Call it coincidence, but while attending the plenary session of the BRICS Summit being held in Durban I bumped into Vivian Reddy, arguably Durban’s most successful businessmen of Indian origin. When I met him in 1994 in the suburbs of Durban, he was among the few Indian businessmen who had made it big. He then ran a flourishing power transmission and distribution business and flaunted a flashy Mercedes Benz SL 500.

Reddy was among the few South African Indians who had succeeded even during the apartheid regime, though there was a horrendous segregation of races practised by the white majority. Accounting for only 2 per cent of the country’s total population, the 1.2 million South Africans of Indian origin were said to be relatively better off than the black majority.

Like the blacks they were also herded into shanty townships, but they exhibited both a strong professional bent of mind and entrepreneurial spirit. Concentrated largely in the Kwazulu-Natal province, of which Durban is a part, the Indian minority had a fair share of professionals and government jobs apart from setting up businesses even before the apartheid regime was overthrown.

They too suffered extreme discrimination and fought side by side with the blacks for freedom. But their colour gave them their own distinct identity and they were clubbed as “Asians”. Post apartheid, the community found itself in a struggle to find a place in the new black South Africa. As one sociologist put it, “Once they were non-whites, now they are non-blacks. In the past they were oppressed, now they fear the future. Sandwiched in the middle they don’t know which way to turn.”

Vivian Reddy though saw it as a challenge. He rapidly diversified into other areas like property development, switchgears, sub-stations and commercial and industrial electrification, becoming one of South Africa’s leading businessmen. He has moved office to the swank Umhlanga Rocks that overlooks the beachfront and now drives around either in a Rolls Royce or a Bentley.

This February, when Vivian turned 60, he threw a massive birthday bash that included a gigantic cake that was 5 metres high and weighed 2.5 tonnes. Local papers said he spent close to Rs 60 million on the party that had the Who’s Who of Natal circles attending. Vivian is unabashed, and says that on the same day he also fed 10,000 poor children. For him the biggest change since the end of apartheid “is the sense of freedom”.
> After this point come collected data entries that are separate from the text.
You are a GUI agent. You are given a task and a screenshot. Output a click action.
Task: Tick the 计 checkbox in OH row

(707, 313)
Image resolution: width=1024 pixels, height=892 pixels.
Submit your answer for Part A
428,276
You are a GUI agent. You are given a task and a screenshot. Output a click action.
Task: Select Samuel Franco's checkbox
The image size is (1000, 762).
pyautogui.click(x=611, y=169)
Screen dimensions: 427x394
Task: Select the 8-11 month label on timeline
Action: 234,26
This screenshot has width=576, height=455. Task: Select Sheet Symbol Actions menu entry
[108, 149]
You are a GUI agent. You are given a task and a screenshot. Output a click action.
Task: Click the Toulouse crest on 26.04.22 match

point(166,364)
That sense of freedom is felt and appreciated by the vast majority of blacks and Indians in South Africa. Thulani, a black taxi driver, who drove me from Pietermaritzburg to Durban, said he still remembered how “whites only” boards were common when he was in school. As we drove on the highway he showed me leafy green avenues at Westville with villas that where once for “whites only” but are now increasingly owned by prosperous blacks and Indians.

Yet, close to 20 years after South Africa liberated itself from the oppressive white minority rule, its 51 million people still find themselves at the crossroads. The country has First World infrastructure such as sweeping super-fast highways but the majority of its people continue to live in Third World conditions.
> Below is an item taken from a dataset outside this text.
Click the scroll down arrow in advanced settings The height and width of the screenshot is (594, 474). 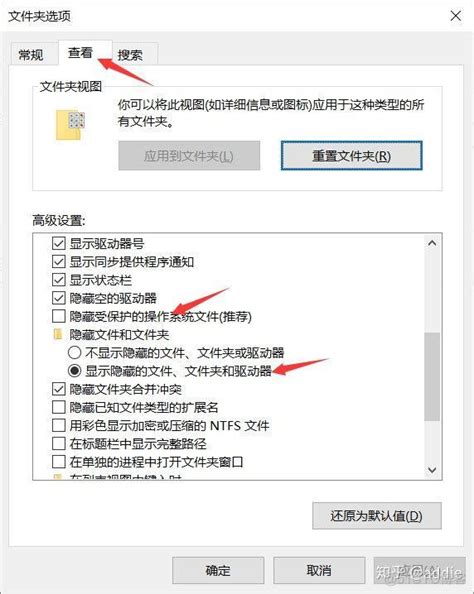[432, 470]
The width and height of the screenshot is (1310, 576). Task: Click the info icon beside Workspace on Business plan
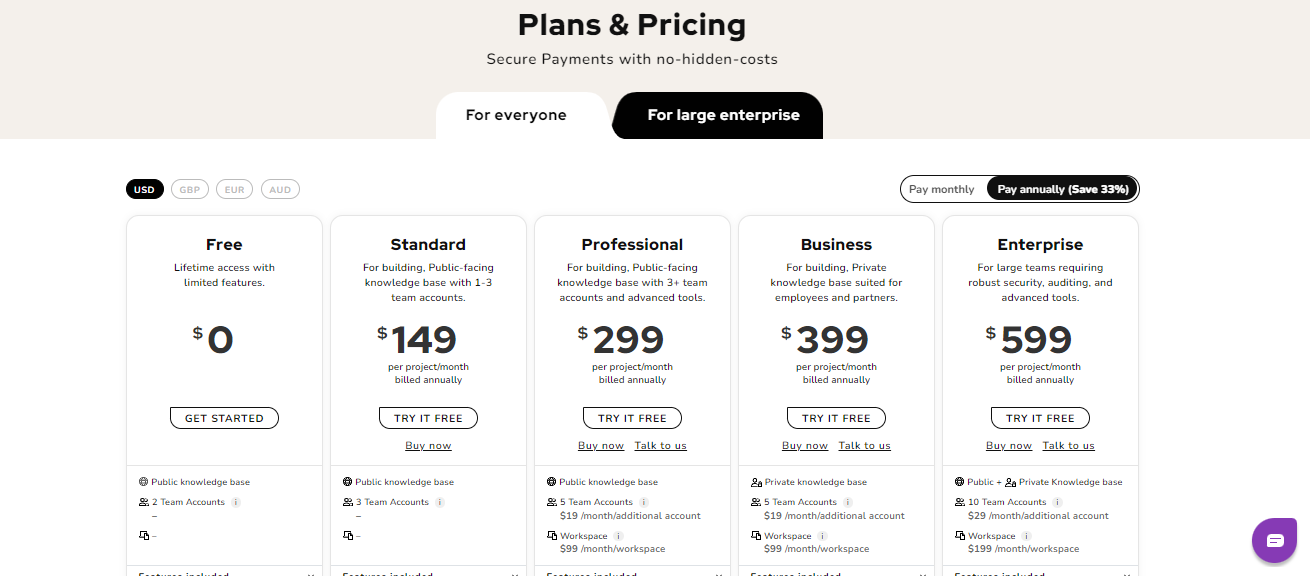(822, 535)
Unemployment rates are running at a high 25 per cent that is causing increasing discontent across the nation. The economy remains sluggish with GDP growth rate pegged at a low 2.5 per cent. General elections are due in 2014 but with the African National Congress (ANC) still having the backing of the black majority, President Jacob Zuma is expected to cruise to victory and a second term.
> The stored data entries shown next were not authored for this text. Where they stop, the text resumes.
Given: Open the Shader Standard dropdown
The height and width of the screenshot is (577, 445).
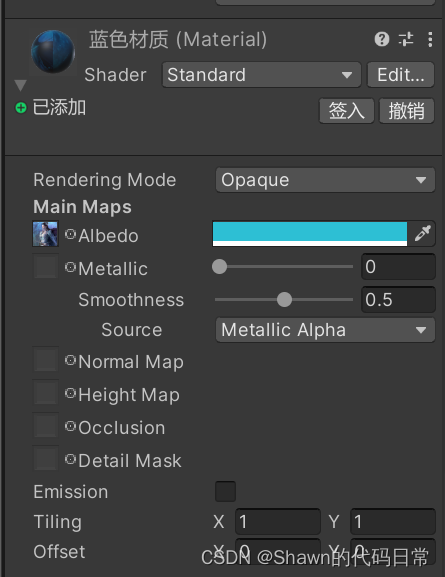Looking at the screenshot, I should (261, 75).
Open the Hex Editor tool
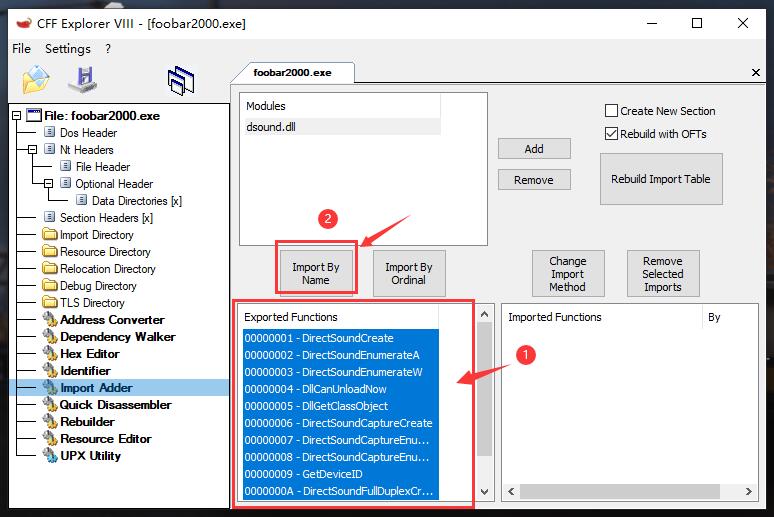This screenshot has height=517, width=774. pos(89,354)
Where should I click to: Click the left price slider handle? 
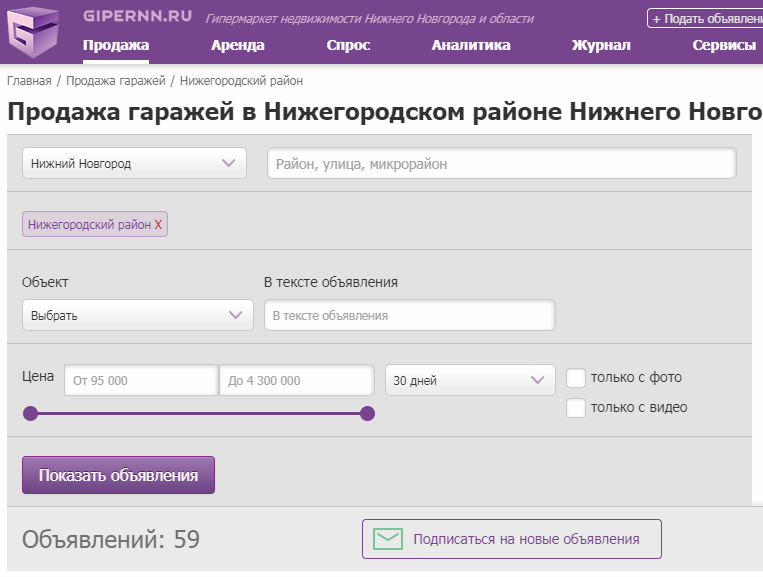coord(30,413)
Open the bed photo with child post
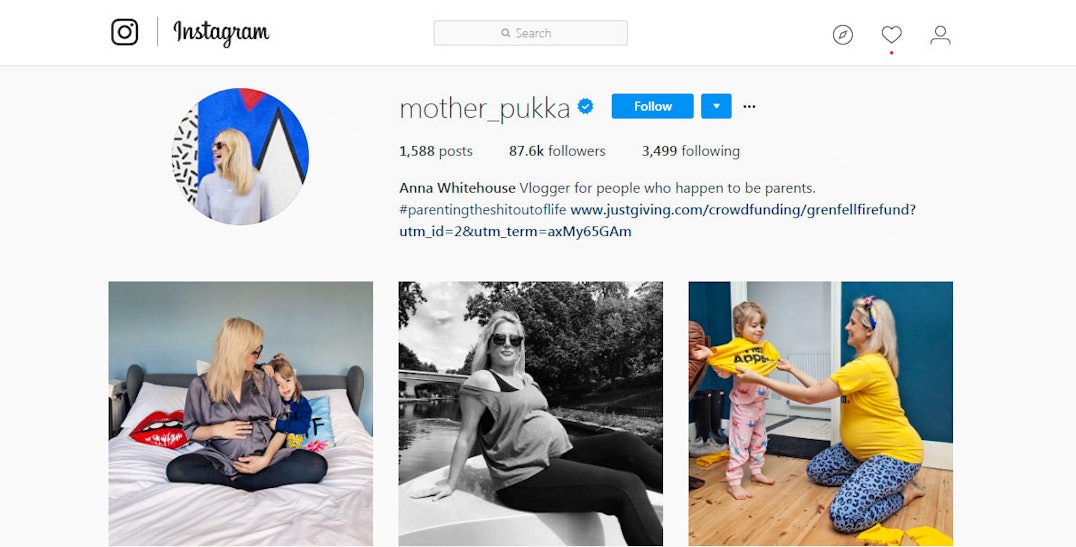This screenshot has width=1076, height=547. (x=241, y=414)
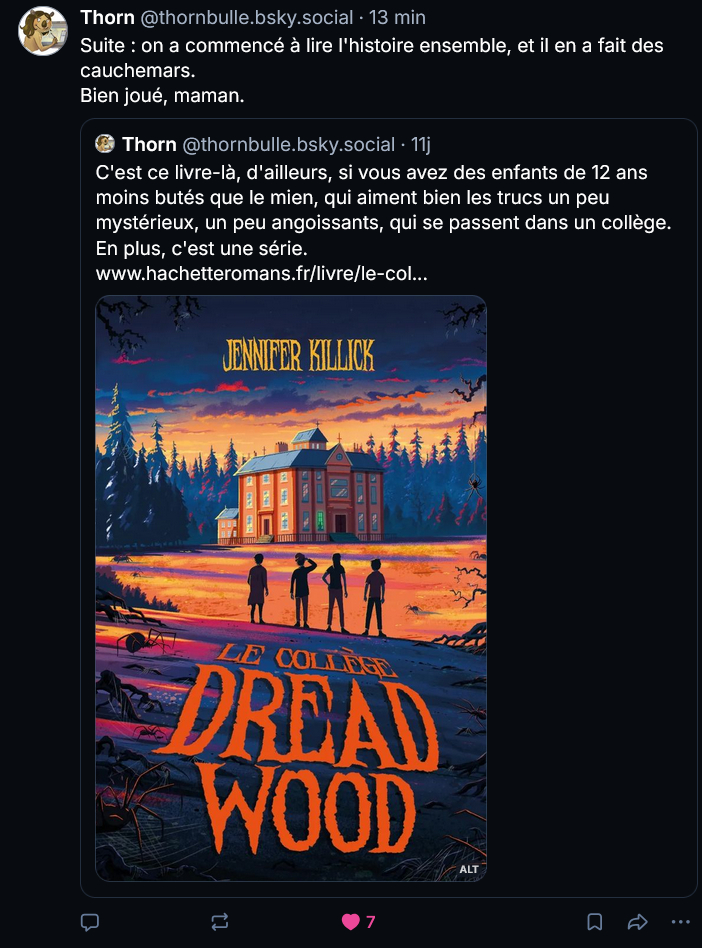
Task: Open the hachetteromans.fr book link
Action: tap(261, 274)
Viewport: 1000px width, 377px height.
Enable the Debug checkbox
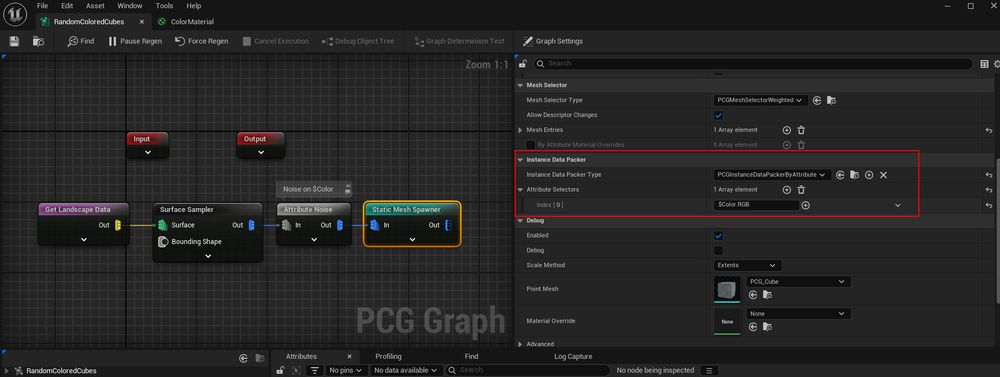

To his credit, Zuma has implemented programmes that have seen most blacks like Thulani have a roof over their head and their children educated free of cost. But the ANC is facing internal divisions and like the Indian National Congress may soon split into various factions. For the ordinary people though what matters most is development. Thulani says, “We have freedom, and that is good. But now we need opportunities to grow.” Only then will South Africans experience true freedom.